Although the schools didn’t require it, Ryan decided that it would be wise to have an extra set of eyes look over the design for the RyanTruss, so he contacted Cricket McCusker, a structural engineer with the Rochester engineering firm T.R. Fellows. At the suggestion of McCusker’s father, Thayer Richard Fellows, Ryan employed a piece of hardware known as a split ring connector used in timber framing to reduce the likelihood that bolts would crush the wood supports used for the frame.

Whatever his concerns over the viability of the fiberglass roof are, Sellers said his hat was off to the Ryans for designing and getting the truss structures in place when they were needed. Sellers likes an idea the Ryans are currently mulling: providing a kit with hardware and a template for community volunteers to build a RyanTruss themselves.  “This is an example of the Vermont creativity,” Sellers said. “There’s more patents per capita in Vermont than in any other state. It’s just a hotbed of ingenuity. And this is a good example of that.”
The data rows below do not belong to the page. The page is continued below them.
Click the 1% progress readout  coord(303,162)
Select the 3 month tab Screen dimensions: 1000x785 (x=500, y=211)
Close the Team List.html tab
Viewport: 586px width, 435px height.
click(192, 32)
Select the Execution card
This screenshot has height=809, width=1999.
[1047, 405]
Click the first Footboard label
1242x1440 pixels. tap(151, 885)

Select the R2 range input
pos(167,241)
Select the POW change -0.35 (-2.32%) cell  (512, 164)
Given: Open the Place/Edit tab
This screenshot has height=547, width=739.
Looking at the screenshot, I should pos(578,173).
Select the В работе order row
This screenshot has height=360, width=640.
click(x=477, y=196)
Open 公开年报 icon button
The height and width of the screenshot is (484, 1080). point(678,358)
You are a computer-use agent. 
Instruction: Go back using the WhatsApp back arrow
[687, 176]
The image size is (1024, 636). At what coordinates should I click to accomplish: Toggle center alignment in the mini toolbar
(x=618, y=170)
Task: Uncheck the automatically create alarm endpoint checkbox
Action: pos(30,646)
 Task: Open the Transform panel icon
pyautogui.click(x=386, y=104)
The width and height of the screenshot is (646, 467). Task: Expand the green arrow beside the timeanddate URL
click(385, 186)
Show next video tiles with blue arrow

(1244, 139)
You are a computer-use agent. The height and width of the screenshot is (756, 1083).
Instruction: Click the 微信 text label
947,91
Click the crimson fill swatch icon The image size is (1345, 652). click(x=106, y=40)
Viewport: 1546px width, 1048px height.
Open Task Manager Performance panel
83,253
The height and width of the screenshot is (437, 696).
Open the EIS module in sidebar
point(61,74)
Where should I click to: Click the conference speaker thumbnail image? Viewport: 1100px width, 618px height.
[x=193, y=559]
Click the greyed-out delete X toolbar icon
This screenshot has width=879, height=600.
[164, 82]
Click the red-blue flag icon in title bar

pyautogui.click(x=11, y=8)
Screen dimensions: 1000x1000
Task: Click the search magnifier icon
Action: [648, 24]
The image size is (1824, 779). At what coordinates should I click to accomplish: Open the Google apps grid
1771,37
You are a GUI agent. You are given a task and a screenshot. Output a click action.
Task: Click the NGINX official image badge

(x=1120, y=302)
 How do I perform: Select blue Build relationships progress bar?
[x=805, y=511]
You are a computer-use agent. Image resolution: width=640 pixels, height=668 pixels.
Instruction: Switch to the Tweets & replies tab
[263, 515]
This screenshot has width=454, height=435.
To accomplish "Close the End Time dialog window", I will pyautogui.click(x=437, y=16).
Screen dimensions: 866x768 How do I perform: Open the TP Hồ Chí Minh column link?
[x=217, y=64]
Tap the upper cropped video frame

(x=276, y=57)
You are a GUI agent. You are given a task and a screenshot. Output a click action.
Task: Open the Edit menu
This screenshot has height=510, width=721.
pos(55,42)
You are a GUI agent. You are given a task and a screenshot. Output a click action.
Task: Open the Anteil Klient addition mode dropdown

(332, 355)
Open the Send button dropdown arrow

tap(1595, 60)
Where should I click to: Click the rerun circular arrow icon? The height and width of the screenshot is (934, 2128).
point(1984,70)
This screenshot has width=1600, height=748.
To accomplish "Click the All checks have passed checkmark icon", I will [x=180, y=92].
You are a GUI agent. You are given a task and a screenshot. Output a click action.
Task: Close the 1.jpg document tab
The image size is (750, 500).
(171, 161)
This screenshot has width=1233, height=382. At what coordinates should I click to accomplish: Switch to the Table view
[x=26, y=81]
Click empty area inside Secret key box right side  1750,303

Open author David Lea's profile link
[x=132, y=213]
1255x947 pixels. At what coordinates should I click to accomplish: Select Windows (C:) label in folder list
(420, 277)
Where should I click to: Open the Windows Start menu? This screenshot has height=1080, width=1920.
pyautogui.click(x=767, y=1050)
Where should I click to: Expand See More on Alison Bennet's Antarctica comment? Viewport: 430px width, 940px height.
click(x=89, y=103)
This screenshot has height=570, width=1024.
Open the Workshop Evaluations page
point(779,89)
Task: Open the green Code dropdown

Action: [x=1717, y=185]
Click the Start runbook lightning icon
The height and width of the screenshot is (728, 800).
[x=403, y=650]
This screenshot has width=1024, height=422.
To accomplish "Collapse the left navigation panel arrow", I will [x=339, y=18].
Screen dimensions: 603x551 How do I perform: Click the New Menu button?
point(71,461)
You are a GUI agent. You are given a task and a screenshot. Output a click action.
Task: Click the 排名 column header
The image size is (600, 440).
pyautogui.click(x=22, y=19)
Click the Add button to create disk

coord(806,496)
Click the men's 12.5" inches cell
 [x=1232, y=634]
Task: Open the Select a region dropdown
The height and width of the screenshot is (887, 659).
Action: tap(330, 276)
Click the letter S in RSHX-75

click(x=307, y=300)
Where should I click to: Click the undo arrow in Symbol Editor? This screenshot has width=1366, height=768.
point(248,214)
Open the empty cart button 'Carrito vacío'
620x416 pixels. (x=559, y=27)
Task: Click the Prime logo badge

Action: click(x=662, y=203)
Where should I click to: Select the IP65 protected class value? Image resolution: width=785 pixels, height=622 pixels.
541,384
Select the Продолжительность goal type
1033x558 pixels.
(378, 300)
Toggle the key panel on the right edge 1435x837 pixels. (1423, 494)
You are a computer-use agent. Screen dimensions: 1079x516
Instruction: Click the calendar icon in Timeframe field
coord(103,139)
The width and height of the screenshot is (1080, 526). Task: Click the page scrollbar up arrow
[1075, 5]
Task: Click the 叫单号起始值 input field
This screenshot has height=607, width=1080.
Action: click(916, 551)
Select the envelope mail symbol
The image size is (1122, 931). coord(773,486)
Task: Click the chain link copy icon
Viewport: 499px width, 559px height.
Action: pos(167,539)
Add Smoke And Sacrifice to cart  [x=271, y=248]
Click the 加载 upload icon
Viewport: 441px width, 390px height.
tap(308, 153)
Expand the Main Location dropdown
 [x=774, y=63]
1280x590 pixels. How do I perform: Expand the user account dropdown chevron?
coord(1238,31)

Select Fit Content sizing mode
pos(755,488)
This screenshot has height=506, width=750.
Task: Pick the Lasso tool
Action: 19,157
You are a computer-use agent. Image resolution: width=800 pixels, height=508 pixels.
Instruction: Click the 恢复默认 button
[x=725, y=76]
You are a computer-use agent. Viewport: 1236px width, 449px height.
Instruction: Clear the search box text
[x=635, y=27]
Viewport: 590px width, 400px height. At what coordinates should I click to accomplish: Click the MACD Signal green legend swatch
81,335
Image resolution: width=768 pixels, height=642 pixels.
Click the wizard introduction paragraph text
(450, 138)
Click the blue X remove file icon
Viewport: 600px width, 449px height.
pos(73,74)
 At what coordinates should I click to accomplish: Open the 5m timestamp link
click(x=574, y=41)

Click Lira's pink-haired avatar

The ingenuity in the Ryan family goes back several generations. Walter D’arcy Ryan, Greg Ryan’s great-great-uncle, was a contemporary of Thomas Edison who started the illumination department at General Electric and invented the Ryan-Lite, a much improved automobile headlight. Ryan’s father, Ted, is a retired cabinet maker who once restored antique homes. Ted Ryan’s parents were artists who illustrated children’s books and designed greeting cards. His sister, Patricia Ryan Brooks, was an internationally known doll artist whose hand-carved wooden dolls are in collections around the world. Greg Ryan’s older brother David built a hang glider at the age of 18 and later assembled an ultra-light airplane from parts. For a time he did fine woodworking on yacht interiors.

Greg Ryan himself was described as an eccentric genius by a neighbor. He has made stringed instruments from gourds, built a solar-powered recumbent tricycle and constructed a 700-square-foot yurt-inspired house with straw and clay walls. But Ryan has been adamant about not building for the rich.

“I’ve never been a good capitalist,” he said with a chuckle. “I’m just not wired that way.”

Aidan Ryan may be wired differently. The home-schooled Vermonter has been handling the business side of the RyanTruss operation as well as doing the construction and installation with his brother Casey. With a 2-year-old son of his own and another child due in the spring, Aidan Ryan is less inclined than his father to just give the plans for the RyanTruss away on the web. After he placed an online ad for the RyanTruss, he got some 40 calls from people in neighboring states interested in it. But he acknowledges that the family can’t keep up with demand.

“We are not super seriously pursuing more orders right now,” Aidan Ryan said. “That might happen in the future. We’re definitely interested in selling some plans and the possibility of doing workshops.”